» **Material for this task**:
*** Begin section ***

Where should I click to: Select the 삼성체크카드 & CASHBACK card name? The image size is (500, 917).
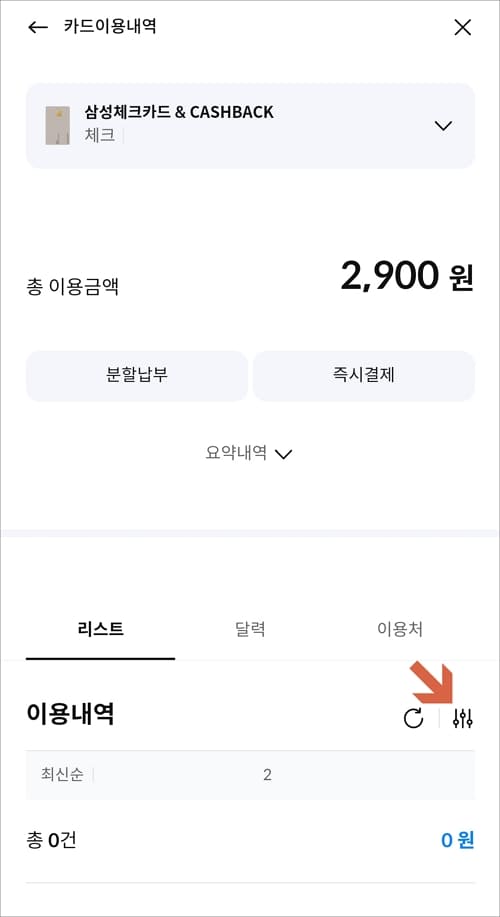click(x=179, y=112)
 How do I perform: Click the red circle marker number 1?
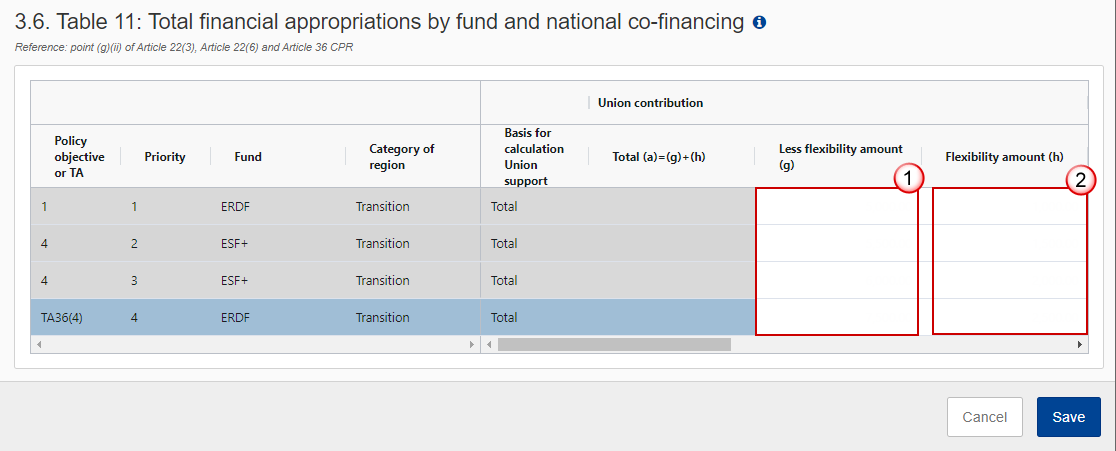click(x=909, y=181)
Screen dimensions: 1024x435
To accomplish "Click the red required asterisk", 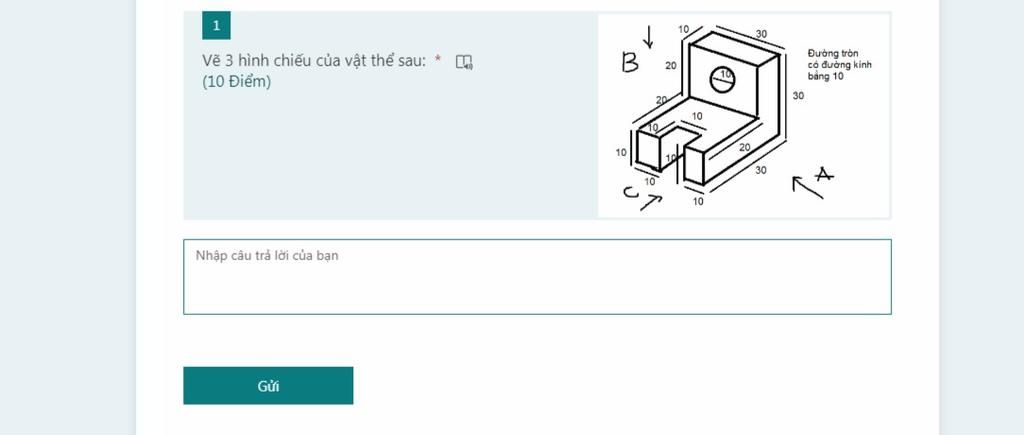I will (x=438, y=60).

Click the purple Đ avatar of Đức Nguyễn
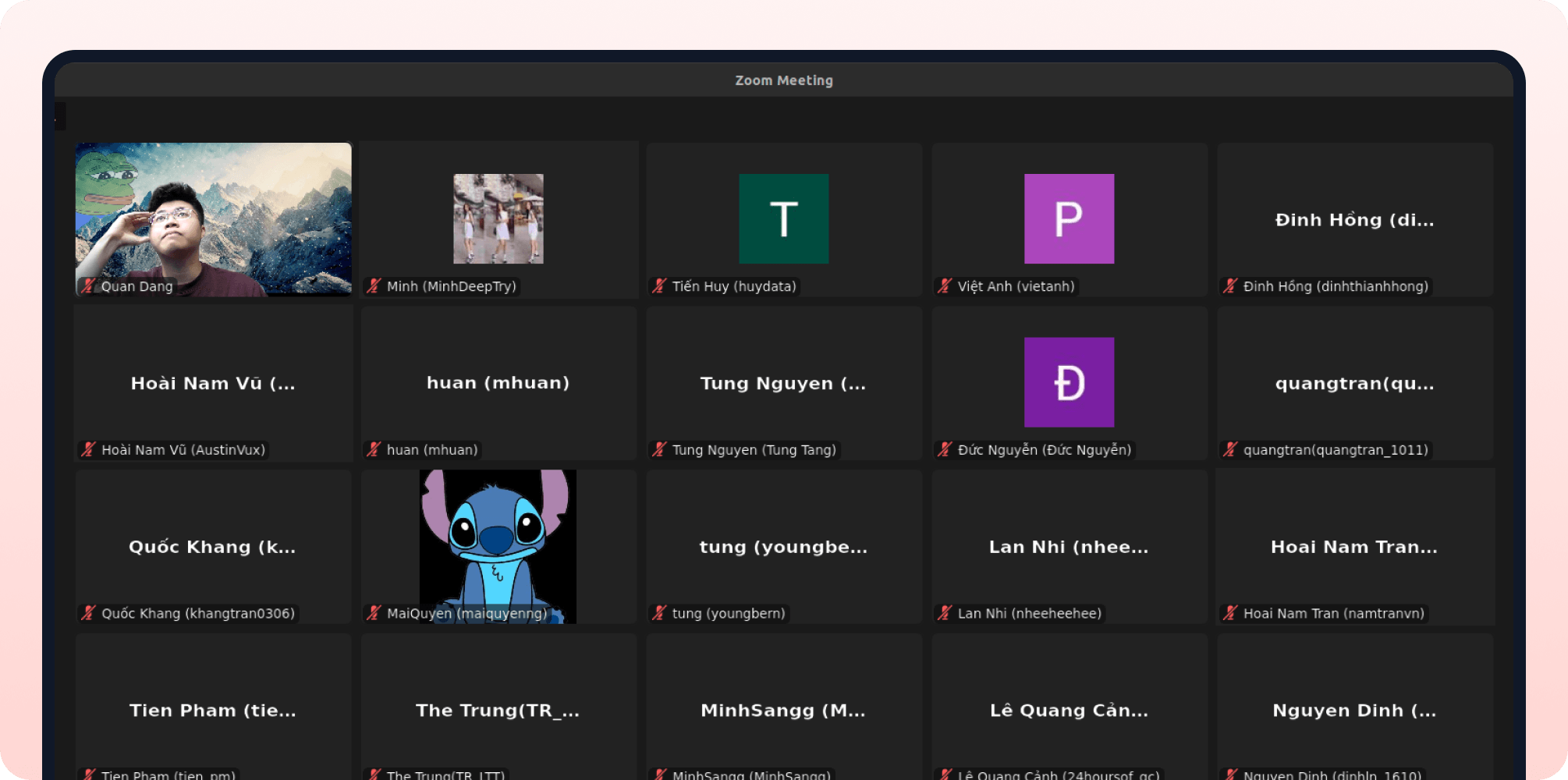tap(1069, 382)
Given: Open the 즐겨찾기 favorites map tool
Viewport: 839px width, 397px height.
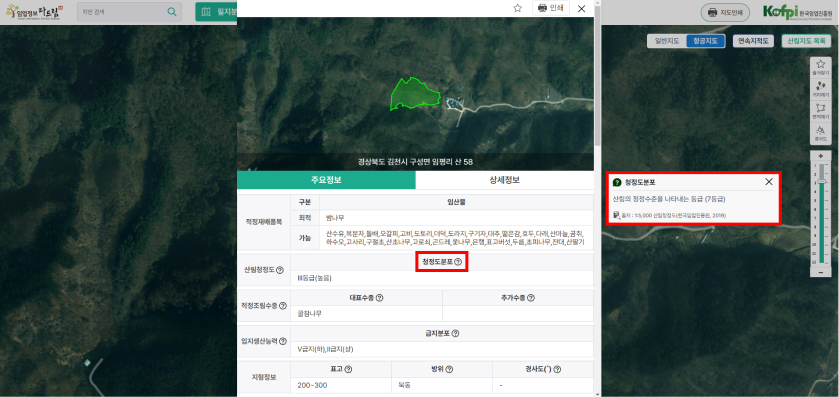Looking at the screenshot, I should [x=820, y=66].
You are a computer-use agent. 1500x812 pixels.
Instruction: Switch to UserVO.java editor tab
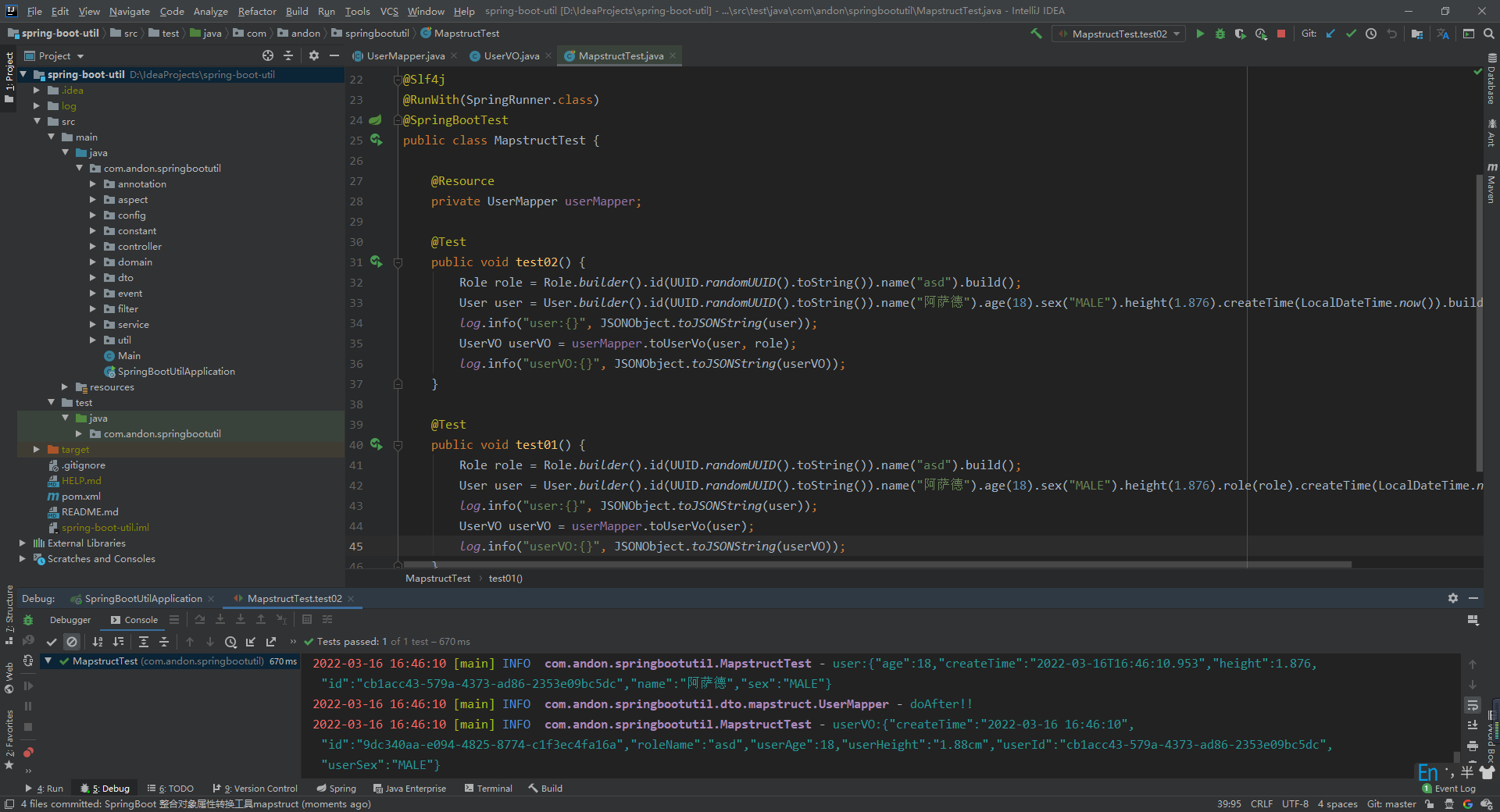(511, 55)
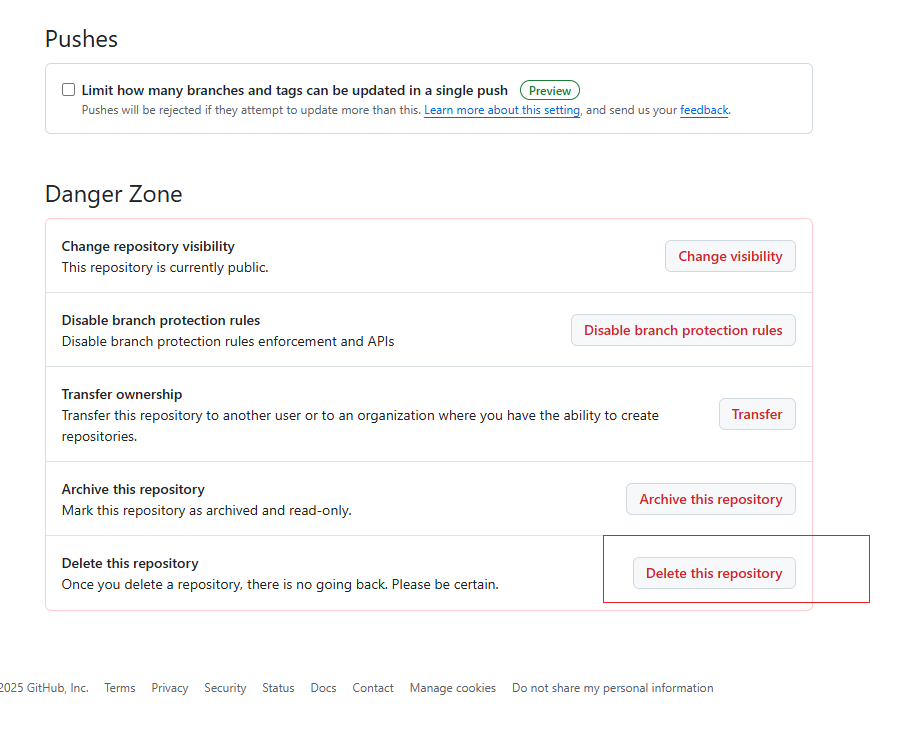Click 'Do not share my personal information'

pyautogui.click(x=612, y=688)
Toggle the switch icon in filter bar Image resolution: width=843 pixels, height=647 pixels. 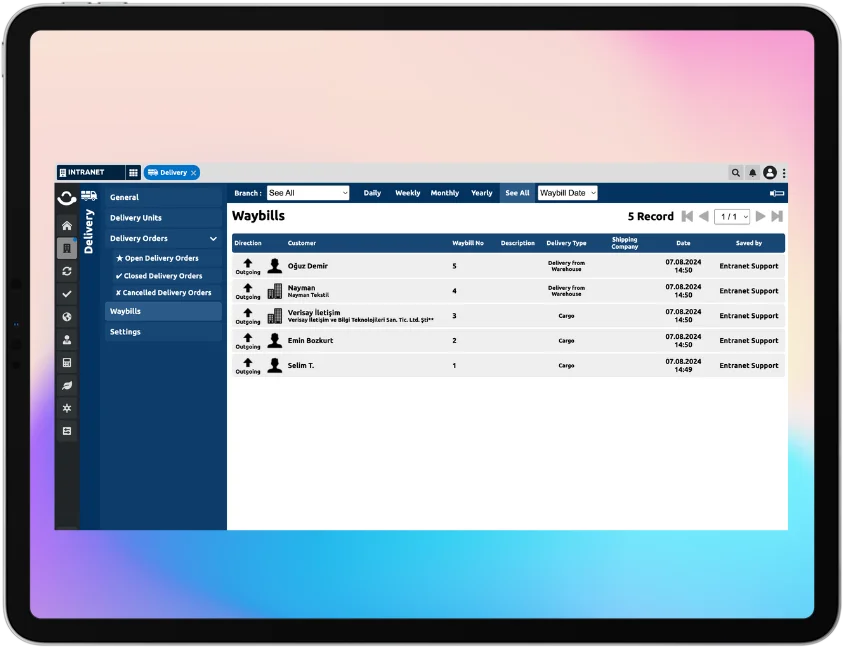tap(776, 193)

*** End section ***

» **Work to complete**: How would the lines above read from the one with "Click the purple Đ avatar of Đức Nguyễn" to the one with "You are a computer-use", inclusive, with no pictures? Write them out exactly.

» **Output below**:
Click the purple Đ avatar of Đức Nguyễn
tap(1069, 382)
Given: Open the 즐겨찾기 favorites map tool
Viewport: 839px width, 397px height.
Looking at the screenshot, I should [x=820, y=66].
You are a computer-use agent. 1500x812 pixels.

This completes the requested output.